Activity – Whenever a line in the listing contains "Switch", copy that line.

........

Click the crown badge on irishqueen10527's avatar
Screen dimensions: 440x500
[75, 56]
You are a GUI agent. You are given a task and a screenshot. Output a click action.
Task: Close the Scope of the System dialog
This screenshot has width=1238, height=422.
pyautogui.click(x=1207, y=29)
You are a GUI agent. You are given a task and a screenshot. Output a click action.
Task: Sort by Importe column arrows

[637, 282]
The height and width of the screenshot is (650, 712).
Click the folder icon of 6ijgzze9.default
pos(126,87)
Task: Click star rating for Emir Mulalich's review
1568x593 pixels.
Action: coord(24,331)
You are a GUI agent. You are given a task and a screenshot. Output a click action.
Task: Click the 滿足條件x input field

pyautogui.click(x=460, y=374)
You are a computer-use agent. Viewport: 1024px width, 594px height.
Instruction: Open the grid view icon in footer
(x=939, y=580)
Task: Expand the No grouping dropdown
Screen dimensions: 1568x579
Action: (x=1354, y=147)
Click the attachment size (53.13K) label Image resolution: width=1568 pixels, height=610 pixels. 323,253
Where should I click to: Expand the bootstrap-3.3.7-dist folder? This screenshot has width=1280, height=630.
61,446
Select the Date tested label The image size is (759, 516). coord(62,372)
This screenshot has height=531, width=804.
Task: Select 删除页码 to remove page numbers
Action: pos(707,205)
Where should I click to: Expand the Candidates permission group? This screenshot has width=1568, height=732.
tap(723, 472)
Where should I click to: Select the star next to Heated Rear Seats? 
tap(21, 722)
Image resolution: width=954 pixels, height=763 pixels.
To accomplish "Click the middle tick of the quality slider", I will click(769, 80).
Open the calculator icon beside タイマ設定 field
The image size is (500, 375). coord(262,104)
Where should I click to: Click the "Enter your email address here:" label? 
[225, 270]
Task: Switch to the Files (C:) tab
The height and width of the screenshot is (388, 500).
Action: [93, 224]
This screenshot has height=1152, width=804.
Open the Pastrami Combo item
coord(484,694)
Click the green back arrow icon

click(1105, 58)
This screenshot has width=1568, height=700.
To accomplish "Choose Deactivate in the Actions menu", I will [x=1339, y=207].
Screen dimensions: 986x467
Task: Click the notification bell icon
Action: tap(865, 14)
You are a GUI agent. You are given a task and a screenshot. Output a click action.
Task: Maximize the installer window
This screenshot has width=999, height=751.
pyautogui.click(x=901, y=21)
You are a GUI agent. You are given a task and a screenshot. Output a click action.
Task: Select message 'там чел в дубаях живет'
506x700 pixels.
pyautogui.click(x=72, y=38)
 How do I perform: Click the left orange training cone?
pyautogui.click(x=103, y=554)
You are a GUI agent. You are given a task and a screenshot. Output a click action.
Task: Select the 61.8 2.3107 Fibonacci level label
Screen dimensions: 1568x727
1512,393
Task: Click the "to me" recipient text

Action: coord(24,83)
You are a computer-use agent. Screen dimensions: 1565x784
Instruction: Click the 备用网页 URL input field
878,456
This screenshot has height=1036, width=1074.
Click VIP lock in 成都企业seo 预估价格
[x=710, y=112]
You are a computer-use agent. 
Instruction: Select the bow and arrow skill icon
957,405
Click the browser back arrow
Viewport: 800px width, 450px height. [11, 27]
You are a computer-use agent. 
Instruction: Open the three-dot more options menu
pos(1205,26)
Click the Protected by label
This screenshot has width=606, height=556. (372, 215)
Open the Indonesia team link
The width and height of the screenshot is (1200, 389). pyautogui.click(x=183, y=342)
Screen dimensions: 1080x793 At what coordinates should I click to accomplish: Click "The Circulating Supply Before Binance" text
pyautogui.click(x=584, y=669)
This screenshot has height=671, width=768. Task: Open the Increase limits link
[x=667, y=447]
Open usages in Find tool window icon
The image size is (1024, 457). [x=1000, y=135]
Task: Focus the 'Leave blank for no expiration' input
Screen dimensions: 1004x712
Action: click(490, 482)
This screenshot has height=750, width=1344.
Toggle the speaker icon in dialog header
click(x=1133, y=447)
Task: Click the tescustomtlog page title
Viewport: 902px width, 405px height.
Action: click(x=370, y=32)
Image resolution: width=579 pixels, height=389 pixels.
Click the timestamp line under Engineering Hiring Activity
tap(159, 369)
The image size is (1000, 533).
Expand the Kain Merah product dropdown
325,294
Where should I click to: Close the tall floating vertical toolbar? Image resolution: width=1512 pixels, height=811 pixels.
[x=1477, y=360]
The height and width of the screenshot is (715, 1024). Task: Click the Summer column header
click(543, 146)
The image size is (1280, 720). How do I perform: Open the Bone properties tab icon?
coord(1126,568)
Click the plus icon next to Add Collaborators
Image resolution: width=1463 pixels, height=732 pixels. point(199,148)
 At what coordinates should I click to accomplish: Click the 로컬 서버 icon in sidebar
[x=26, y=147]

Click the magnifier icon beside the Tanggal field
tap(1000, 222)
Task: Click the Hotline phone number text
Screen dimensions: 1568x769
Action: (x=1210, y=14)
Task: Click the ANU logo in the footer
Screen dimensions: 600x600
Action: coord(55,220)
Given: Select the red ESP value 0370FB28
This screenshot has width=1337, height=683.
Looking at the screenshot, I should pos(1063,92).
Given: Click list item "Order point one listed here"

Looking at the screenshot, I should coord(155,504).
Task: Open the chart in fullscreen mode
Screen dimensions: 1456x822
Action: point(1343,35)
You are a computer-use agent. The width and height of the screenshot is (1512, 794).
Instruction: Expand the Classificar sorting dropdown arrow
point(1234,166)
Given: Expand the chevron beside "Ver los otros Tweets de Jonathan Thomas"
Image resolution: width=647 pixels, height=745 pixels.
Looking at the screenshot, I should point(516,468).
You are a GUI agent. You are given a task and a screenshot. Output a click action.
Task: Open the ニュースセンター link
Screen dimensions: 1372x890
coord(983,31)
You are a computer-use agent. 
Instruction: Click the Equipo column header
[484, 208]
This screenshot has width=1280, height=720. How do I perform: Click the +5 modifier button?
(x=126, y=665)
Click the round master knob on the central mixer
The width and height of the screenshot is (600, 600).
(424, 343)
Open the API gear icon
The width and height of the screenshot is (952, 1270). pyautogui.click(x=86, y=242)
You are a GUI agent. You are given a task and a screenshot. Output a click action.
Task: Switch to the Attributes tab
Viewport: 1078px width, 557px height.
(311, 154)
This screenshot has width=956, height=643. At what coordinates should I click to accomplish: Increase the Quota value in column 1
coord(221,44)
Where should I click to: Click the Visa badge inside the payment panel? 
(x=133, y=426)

........

Solution to this problem –
Task: Switch to the Files (C:) tab
Task: Switch to the Attributes tab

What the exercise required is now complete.